Das Gremium berät den Bankvorstand, trifft aber keine Entscheidungen. In einem Gutachten kommt der Verfassungsjurist Wolfgang Ewer zu dem Schluss, "dass diese Mitglieder von der Mitwirkung im Untersuchungsausschuss ausgeschlossen sind." In Hamburg wurden die Finanz- und haushaltspolitischen Sprecher - auch der Opposition - automatisch Mitglied im dem Beratungsgremium der HSH Nordbank. Der Ausschuss tagt in der Regel zweimal im Jahr.

Der Finanzexperte Dr. Joachim Bischoff erklärt dazu:

"Ich habe nie an einer Beiratssitzung teilgenommen.

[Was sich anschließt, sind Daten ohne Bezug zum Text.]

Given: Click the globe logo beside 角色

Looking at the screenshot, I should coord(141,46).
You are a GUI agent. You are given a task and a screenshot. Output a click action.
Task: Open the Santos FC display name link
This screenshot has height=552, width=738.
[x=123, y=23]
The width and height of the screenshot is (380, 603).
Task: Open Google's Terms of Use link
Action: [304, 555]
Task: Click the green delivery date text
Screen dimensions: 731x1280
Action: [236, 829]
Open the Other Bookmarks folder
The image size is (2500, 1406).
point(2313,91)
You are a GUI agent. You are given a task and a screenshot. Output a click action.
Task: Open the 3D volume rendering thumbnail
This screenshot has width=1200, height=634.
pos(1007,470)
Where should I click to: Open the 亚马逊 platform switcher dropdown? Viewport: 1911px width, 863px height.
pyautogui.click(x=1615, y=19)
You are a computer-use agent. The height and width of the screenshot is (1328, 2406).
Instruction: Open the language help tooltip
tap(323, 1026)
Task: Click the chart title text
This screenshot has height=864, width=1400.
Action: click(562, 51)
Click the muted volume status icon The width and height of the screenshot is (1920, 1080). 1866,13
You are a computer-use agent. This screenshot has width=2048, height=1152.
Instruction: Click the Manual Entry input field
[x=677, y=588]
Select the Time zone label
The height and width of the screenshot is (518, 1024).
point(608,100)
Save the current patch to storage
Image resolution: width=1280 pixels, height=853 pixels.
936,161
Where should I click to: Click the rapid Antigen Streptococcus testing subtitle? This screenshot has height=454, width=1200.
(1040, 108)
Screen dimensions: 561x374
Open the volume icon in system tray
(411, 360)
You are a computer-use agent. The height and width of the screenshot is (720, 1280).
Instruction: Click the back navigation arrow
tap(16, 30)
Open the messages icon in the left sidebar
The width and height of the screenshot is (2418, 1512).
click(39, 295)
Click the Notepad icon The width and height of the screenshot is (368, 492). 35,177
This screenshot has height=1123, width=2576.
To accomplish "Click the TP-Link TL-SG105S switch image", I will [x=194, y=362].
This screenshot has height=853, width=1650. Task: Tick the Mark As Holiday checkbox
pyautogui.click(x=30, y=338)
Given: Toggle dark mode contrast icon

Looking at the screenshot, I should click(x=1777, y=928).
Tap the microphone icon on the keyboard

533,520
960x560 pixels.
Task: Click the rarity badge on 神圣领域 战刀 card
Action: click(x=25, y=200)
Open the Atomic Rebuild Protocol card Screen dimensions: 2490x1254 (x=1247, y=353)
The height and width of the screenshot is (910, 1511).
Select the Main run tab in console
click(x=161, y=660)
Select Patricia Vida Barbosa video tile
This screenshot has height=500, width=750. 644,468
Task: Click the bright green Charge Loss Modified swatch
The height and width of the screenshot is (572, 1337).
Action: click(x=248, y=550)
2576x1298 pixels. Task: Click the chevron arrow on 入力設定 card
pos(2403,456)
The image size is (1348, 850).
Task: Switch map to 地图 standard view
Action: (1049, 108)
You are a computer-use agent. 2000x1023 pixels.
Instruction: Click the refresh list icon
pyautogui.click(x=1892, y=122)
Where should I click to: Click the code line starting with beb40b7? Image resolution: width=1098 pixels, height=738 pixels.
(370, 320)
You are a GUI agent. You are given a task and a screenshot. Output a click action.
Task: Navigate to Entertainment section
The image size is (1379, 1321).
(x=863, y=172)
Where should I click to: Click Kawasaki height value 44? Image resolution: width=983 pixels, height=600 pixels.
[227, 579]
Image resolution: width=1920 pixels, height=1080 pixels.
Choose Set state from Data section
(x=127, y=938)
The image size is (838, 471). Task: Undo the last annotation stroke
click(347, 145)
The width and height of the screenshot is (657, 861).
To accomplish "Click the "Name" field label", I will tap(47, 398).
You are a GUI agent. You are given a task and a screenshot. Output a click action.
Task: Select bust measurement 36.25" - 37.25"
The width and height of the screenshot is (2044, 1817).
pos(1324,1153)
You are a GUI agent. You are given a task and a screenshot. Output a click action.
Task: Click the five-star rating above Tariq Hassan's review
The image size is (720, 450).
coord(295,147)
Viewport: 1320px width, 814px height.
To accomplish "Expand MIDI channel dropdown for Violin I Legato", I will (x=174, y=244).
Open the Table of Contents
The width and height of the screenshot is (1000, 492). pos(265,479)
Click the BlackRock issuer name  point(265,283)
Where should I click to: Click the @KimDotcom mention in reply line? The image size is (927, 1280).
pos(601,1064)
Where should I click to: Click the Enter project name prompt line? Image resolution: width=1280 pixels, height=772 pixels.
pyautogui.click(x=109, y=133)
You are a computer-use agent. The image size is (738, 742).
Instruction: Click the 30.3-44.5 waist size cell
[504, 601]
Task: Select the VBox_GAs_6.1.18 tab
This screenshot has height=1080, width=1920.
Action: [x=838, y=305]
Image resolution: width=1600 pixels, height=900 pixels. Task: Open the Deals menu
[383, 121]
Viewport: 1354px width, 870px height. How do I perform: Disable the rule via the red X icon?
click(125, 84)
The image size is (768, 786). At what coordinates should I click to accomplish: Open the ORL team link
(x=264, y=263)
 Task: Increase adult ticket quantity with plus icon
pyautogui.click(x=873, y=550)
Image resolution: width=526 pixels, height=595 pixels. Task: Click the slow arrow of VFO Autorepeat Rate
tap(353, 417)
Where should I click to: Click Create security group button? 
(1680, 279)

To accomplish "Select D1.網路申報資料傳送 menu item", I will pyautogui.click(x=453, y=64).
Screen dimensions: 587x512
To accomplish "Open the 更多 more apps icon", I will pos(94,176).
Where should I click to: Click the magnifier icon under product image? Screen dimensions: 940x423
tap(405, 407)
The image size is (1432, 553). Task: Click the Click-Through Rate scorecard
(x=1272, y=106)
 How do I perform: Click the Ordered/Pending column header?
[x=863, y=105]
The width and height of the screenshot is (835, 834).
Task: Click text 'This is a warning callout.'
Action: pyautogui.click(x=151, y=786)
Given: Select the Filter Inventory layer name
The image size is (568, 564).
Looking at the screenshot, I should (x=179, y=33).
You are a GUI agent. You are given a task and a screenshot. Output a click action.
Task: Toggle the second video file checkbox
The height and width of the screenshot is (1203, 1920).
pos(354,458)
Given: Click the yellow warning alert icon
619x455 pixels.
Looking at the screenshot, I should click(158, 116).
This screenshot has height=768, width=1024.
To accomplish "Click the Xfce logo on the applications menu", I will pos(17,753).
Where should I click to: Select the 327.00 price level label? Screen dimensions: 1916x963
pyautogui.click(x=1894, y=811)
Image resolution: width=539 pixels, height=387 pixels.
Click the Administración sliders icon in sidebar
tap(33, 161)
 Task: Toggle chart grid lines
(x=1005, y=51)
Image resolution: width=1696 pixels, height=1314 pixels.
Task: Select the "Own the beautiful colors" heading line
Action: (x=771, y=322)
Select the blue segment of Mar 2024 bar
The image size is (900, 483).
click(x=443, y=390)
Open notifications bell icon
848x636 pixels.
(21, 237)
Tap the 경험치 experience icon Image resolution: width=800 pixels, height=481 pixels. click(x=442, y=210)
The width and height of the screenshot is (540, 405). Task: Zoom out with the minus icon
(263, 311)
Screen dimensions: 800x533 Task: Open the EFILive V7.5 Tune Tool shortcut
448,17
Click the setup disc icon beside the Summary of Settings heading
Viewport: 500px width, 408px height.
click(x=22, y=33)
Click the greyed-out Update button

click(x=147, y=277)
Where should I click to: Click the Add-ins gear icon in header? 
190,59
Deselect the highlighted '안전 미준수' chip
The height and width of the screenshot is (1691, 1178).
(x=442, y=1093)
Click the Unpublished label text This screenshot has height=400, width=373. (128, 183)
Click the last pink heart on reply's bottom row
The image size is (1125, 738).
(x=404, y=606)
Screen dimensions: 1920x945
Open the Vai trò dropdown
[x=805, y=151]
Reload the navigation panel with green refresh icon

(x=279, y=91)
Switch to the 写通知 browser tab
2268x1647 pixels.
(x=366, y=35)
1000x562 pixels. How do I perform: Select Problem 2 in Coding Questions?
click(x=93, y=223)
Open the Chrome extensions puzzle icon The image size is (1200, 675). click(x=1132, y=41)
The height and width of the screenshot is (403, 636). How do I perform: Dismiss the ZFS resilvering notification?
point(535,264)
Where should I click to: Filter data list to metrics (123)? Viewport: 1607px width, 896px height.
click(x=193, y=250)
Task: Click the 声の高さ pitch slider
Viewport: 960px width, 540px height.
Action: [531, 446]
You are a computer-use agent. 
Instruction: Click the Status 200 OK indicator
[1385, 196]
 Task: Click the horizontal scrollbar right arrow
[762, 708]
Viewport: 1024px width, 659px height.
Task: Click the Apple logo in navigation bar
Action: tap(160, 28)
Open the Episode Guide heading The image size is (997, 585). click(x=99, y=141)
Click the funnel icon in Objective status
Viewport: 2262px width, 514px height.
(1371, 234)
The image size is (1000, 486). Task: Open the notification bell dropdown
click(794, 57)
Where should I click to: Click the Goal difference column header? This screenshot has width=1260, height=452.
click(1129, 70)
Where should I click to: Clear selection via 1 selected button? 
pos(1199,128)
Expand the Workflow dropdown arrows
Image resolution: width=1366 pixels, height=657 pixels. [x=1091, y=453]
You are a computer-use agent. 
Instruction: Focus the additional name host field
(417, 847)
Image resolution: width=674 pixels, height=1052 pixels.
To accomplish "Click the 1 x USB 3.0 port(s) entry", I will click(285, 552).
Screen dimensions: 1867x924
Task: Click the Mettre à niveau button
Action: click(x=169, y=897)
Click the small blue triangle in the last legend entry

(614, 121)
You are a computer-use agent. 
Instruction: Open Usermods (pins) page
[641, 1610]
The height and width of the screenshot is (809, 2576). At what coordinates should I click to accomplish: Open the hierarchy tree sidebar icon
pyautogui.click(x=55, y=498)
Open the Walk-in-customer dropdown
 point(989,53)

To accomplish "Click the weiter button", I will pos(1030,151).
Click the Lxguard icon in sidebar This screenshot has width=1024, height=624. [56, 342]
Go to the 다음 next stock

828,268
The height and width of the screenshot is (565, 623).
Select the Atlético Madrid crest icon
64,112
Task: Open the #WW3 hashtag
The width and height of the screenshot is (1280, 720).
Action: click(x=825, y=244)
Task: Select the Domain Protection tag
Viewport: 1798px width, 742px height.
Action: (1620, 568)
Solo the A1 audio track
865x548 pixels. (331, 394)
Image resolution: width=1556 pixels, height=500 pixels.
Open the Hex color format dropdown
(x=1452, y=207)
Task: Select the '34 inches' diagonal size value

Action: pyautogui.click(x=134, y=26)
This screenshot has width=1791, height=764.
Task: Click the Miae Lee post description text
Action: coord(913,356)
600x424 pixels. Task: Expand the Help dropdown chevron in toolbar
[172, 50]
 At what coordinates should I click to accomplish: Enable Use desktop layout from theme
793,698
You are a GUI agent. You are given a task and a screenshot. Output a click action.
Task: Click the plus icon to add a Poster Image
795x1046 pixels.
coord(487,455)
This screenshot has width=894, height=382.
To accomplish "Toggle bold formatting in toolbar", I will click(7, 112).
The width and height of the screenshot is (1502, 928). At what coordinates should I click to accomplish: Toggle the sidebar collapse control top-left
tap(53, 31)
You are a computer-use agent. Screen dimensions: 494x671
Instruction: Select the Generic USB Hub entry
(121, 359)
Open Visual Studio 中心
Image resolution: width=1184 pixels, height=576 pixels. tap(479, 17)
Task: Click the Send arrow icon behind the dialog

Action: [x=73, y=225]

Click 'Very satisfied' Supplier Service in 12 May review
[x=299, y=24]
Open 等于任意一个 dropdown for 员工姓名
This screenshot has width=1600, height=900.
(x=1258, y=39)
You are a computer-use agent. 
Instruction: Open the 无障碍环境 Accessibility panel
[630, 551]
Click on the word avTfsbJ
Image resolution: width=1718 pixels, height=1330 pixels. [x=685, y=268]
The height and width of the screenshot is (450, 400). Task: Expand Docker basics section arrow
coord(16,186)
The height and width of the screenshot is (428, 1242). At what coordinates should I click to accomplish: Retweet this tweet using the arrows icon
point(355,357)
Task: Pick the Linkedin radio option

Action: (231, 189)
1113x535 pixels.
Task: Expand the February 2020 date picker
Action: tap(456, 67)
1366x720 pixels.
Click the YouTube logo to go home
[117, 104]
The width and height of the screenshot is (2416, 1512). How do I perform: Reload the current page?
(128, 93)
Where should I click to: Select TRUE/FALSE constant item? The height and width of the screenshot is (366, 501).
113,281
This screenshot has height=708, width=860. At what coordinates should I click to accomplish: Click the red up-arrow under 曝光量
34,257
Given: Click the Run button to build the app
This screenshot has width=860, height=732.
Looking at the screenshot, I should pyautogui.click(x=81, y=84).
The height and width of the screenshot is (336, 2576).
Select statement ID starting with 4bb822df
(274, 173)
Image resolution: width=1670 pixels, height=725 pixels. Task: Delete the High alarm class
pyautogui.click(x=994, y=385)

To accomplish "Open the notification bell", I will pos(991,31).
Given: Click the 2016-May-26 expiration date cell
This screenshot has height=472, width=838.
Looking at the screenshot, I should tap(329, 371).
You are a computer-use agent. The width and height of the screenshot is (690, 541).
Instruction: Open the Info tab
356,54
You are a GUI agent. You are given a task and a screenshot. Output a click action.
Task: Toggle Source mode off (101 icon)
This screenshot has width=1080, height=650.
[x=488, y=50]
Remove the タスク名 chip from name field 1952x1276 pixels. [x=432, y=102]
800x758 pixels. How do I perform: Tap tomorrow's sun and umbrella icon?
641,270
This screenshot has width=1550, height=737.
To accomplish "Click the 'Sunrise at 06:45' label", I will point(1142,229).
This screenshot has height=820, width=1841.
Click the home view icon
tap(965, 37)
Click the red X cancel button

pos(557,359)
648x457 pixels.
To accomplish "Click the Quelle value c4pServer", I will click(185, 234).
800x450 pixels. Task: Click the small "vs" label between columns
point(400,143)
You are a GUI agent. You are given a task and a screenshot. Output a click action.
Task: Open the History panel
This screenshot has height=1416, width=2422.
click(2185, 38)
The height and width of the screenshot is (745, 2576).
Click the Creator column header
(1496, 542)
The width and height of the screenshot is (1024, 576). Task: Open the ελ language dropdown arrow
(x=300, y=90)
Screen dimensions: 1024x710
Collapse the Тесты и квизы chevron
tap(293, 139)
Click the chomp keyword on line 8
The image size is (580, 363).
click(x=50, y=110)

Zum Zeitpunkt der für mich ersten Sitzung im Herbst 2008 steckte die HSH Nordbank bereits mitten in den geschäftlichen Turbulenzen. Ich habe wegen der andauernden Beratungen im Haushaltsausschuss über die HSH Nordbank keinen Sinn in einer weiteren allgemeinen Unterrichtung über die Verhältnisse im Beirat gesehen. Die mir angebotene Aufwandsentschädigung habe ich ausgeschlagen und diese absurde Praxis in der Hamburger Presse als typische Geldverschwendung angegriffen. Im Jahr 2009 habe ich gleichfalls an keiner Beiratssitzung teilgenommen. Für die Fraktion DIE LINKE hat der Beirat im Sanierungsprozess der HSH keinerlei Funktion, deswegen werde ich auch weiterhin nicht teilnehmen.

In der Sache geht es um die Frage, ob es 'tatsächliche Anhaltspunkte gibt, die eine persönliche Beteiligung an den Untersuchungsgegenständen bedeuten'. Dieses ist weder bei mir noch bei den anderen Oppositionsabgeordneten der Fall, insofern besteht kein Ausschlussgrund. Ich werde dieses Verfahren auf der Sitzung des PUA am Donnerstag ansprechen und die Bürgerschaftskanzlei um eine Prüfung des Vorgangs ersuchen.

Dass sich die schleswig-holsteinische Staatskanzlei per Gutachten informiert wie sie einen Untersuchungsausschuss ohne die Experten der Opposition durchführen kann, lässt erahnen wie es mit dem Aufklärungswillen beschaffen ist. Der Untersuchungssausschuss wird ganz öffentlich zum Vertuschungsausschuss."